# NEW Juicy Scent!



## Tinkee-Belle (Jul 4, 2008)

I was searching the Juicy website this morning and found this...

Juicy Couture♥-♥ Viva la Juicy Eau de Parfum, 1.7 oz.

anyone else excited? I LOVE the bottle!!!!


----------



## xquizite (Jul 4, 2008)

oh the bottle is so cute! i hope it smells good!
when does it come out?!


----------



## juicygirl (Jul 4, 2008)

*so excited!!! it looks like it will be released sometime in august. thanks for posting this, you just made my day!*


----------



## Tinkee-Belle (Jul 4, 2008)

looks like august 25th to me! Im glad there are more juicy addicts on here haha.  I like the old scent but I hope this ones fruitier!


----------



## aziajs (Jul 4, 2008)

I am curious.  I love the original but this sounds like it's going to be REALLY sweet.  If so, I'll pass.


----------



## shell12367 (Jul 5, 2008)

so exciting, I love the bottle!


----------



## NatalieMT (Jul 5, 2008)

I just let out a rather loud gasp. 
	

	
	
		
		

		
			





The bottle is divine, I just hope it smells as good as it looks! I'll be in the US in August to try and possibly buy this!
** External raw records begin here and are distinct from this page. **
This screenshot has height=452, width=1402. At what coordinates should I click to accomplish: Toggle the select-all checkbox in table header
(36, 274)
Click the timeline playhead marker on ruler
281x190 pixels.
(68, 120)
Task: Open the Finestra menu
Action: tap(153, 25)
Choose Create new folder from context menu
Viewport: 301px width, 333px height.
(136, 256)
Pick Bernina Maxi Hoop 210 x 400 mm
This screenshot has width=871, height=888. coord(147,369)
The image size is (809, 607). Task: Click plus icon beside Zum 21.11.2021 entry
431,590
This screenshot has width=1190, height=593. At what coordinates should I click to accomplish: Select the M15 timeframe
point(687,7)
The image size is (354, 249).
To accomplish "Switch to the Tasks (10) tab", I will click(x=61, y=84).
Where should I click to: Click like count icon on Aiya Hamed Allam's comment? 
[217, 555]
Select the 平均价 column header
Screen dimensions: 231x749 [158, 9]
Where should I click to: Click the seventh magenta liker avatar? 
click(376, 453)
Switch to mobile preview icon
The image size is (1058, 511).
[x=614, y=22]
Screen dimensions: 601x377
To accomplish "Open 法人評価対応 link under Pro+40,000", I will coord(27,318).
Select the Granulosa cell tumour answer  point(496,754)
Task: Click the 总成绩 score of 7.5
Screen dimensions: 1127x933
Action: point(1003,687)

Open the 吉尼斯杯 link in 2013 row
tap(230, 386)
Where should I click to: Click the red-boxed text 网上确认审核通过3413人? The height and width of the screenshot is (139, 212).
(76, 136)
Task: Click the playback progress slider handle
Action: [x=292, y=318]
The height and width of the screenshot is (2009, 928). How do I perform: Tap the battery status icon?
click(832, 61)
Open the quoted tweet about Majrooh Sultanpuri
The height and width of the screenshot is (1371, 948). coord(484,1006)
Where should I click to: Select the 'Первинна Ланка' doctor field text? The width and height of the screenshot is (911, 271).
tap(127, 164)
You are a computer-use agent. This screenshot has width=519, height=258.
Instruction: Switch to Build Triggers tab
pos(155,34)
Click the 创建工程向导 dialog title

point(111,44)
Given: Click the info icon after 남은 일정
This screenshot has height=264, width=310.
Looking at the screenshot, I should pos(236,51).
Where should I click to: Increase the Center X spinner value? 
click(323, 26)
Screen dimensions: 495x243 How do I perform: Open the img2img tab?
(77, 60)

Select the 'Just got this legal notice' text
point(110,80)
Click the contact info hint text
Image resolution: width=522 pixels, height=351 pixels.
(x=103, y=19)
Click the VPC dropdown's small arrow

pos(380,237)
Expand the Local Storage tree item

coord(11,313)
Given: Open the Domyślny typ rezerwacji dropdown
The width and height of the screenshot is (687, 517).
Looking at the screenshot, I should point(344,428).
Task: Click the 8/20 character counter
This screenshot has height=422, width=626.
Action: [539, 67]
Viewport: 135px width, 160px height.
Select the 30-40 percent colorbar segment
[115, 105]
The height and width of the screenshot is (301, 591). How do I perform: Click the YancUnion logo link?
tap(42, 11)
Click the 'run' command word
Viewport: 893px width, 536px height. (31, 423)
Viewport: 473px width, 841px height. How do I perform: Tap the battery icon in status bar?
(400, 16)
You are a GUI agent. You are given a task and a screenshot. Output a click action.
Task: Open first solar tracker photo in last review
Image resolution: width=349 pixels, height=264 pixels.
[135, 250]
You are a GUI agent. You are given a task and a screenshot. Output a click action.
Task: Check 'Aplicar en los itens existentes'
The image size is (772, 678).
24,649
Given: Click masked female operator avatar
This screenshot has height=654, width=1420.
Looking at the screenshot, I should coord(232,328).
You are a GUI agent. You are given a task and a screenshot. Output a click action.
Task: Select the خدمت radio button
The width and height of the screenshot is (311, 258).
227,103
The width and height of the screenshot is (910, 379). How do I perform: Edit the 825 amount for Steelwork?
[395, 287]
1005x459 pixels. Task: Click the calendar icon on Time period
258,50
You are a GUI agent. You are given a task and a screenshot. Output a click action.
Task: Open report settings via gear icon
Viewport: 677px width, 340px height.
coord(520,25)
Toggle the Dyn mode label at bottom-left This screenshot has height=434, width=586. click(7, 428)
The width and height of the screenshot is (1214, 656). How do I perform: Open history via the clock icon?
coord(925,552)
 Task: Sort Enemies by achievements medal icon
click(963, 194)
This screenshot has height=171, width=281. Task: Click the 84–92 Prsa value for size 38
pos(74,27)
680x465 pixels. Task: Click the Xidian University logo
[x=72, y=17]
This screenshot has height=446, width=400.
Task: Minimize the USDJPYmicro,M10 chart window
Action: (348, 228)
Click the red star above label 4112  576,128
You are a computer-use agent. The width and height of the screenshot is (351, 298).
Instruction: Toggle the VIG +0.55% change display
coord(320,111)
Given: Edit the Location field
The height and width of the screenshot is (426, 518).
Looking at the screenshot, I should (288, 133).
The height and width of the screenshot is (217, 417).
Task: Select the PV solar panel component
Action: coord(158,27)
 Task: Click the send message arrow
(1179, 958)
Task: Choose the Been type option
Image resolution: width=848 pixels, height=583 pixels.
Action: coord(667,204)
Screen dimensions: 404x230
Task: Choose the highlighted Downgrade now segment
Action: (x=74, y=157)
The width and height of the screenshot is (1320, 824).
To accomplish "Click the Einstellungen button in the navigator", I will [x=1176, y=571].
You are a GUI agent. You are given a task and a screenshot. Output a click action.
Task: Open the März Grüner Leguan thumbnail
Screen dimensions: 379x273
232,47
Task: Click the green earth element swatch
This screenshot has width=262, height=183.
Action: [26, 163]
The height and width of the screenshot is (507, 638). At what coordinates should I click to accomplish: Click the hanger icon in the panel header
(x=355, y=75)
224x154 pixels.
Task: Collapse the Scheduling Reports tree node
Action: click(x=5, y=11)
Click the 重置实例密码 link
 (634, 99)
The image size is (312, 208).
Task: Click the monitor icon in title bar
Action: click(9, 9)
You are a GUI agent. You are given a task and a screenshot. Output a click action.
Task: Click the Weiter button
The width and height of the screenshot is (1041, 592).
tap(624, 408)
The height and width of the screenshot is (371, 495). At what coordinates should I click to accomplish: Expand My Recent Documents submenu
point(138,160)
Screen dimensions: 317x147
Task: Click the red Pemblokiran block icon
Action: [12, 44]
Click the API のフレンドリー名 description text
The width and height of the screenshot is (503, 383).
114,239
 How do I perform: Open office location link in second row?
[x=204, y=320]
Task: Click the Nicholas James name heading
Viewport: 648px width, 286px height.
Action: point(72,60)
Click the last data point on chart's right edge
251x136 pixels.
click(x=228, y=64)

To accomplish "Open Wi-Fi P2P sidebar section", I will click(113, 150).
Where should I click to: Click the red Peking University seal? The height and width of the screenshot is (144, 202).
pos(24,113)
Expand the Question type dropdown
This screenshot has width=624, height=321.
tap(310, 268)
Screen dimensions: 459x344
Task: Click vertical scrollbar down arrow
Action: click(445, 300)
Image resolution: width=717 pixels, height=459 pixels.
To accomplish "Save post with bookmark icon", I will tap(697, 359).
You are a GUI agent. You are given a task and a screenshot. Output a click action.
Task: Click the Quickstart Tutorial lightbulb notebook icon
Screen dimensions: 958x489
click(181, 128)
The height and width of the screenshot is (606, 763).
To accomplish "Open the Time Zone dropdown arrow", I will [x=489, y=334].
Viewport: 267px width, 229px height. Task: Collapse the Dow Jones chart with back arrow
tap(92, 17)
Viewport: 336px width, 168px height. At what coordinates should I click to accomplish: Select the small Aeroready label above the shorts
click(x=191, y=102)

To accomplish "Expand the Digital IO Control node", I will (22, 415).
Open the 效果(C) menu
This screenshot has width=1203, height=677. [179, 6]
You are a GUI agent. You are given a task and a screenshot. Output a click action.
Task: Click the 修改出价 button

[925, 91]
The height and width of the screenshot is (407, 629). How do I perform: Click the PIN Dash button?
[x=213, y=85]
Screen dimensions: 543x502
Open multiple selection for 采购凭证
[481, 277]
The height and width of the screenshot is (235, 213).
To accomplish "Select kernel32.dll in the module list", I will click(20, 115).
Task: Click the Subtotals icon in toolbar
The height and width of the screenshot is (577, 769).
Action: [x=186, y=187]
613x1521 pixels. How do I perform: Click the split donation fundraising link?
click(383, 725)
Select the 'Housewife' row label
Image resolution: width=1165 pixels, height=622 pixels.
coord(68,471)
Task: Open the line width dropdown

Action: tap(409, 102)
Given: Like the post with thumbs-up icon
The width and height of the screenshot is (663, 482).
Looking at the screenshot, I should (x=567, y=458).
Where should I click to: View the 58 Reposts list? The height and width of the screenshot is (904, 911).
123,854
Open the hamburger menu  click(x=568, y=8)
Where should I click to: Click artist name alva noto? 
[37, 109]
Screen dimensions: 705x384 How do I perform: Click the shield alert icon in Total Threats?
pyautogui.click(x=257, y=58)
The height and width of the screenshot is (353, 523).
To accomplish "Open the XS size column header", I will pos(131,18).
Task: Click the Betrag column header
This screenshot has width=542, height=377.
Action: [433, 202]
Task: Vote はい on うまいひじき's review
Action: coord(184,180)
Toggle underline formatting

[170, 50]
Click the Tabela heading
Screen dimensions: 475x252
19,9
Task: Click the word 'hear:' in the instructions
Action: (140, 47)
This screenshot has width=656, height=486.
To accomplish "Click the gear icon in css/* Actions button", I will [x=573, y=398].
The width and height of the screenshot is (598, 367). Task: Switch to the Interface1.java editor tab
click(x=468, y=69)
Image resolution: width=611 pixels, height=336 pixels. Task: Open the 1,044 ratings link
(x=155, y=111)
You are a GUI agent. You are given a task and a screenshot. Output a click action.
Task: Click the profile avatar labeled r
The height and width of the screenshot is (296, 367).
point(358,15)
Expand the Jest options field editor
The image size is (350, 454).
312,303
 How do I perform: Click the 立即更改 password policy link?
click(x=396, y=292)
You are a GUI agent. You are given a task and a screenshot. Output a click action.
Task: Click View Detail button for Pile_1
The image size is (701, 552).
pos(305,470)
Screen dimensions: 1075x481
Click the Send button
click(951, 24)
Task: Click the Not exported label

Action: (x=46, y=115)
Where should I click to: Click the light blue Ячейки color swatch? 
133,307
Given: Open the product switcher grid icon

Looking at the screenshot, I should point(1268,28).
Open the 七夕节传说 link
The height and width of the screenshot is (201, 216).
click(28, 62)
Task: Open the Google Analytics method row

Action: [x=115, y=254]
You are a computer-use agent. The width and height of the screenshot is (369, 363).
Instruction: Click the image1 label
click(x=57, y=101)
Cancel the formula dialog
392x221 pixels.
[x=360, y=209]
I love the current Juicy scent.


----------



## clslvr6spd (Jul 5, 2008)

YAY!! I know I will be asking for this for my b-day! I hope its smells yummy!


----------



## KikiB (Jul 6, 2008)

I definitely will be interested in smelling it but from the list of notes, it looks like I would love it!


----------



## deven.marie (Jul 6, 2008)

OMG! i really hope it smells good, so i wont feel like i'm buying it just for the bottle


----------



## Tinkee-Belle (Jul 6, 2008)

Quote:

   Originally Posted by *deven.marie* 

 
_OMG! i really hope it smells good, so i wont feel like i'm buying it just for the bottle 
	

	
	
		
		

		
		
	


	


_

 
 haha I dont care if it smells like poo... that bottle soooooo matches my room!!!! If it smells gross ill dump it out and replace it with another perfume or something.  But I have a feeling this one is gunna be yummy!


----------



## juicygirl (Jul 6, 2008)

Quote:

   Originally Posted by *Tinkee-Belle* 

 
_haha I dont care if it smells like poo... that bottle soooooo matches my room!!!! If it smells gross ill dump it out and replace it with another perfume or something.  But I have a feeling this one is gunna be yummy! 
	

	
	
		
		

		
		
	


	





_

 
*bahahaha i would so do that!*


----------



## kimmy (Jul 6, 2008)

it sounds like it might be a little too sweet for me...i love the current juicy scent though. juicy is full of yum.


----------



## CherryPopsicle (Jul 6, 2008)

I can't wait to smell that one!


----------



## juicygirl (Jul 20, 2008)

*so i ran to the nordstroms anniversary sale yesterday to get my hands on the exclusive roller they are selling. i was on my way to work [can you believe nordstroms opened at 7?!?! and it was crazy busy...turns out im not the only insane one!] and so i just grabbed two and left. anyway, i really want to like this scent because i freaking looove juicy but i think i have to pass on this one. i still like the original scent way better. also, i just bought victoria's secret back to pink and am totally OBSESSED with that scent. so now i have two rollers and have no clue what to do with them. go figure =[*


----------



## zeroxstar (Jul 20, 2008)

^ agree completely... this one is wayyy too floraly I'm not a fan - it's not bad, but I won't be buying it. I love the first juicy fragrance though!


----------



## zuiahiah99 (Jul 21, 2008)

I don't like Juicy Coture but i picked up the roller bottle at Nord.  and I like this one.  I might buy this at Christmas.


----------



## TDoll (Jul 21, 2008)

I'm definitely excited for this! I love the original.  Thanks for posting this!


----------



## panther27 (Jul 21, 2008)

Yea I love florals and LOVE juicy!Is it August yet?lol


----------



## xoshopaholicxo (Jul 24, 2008)

I can't wait to get my hands on it! The bottle is so cute.


----------



## glam8babe (Jul 24, 2008)

OMG HOW CUTEEEEE!!!!!!  i stilll need to get my hands on the first one (i love the smell of that) im hoping this one smells just as good


----------



## BloodMittens (Aug 22, 2008)

Surprisingly I am not into the Original JC scent at all. But this one has definitely worked its way into my heart. I love the smell 
	

	
	
		
		

		
			





Good thing my birthday is a month away


----------



## YSLGuy (Sep 9, 2008)

I have the men's and the women's...I wear alot of women's scents as well because I like sweeter fragrances.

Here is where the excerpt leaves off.